■ Required action:
Transcribe the entries that follow, every word as written, and drop the pictures.

■ Data to process:

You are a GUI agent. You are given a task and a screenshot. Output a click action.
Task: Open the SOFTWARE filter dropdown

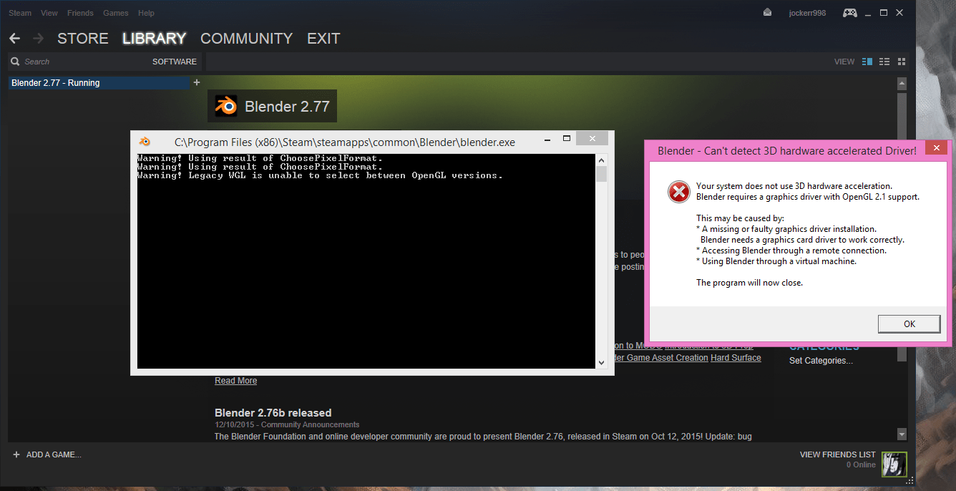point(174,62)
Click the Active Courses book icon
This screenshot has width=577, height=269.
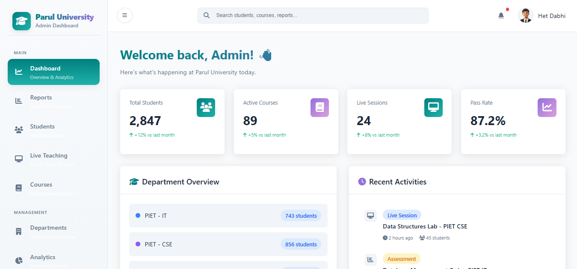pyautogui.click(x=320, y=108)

■ Response to this task:
You are a GUI agent. You are given a task and a screenshot. Output a click action.
Task: Open the SOFTWARE filter dropdown

point(174,62)
Click the Active Courses book icon
This screenshot has width=577, height=269.
pyautogui.click(x=320, y=108)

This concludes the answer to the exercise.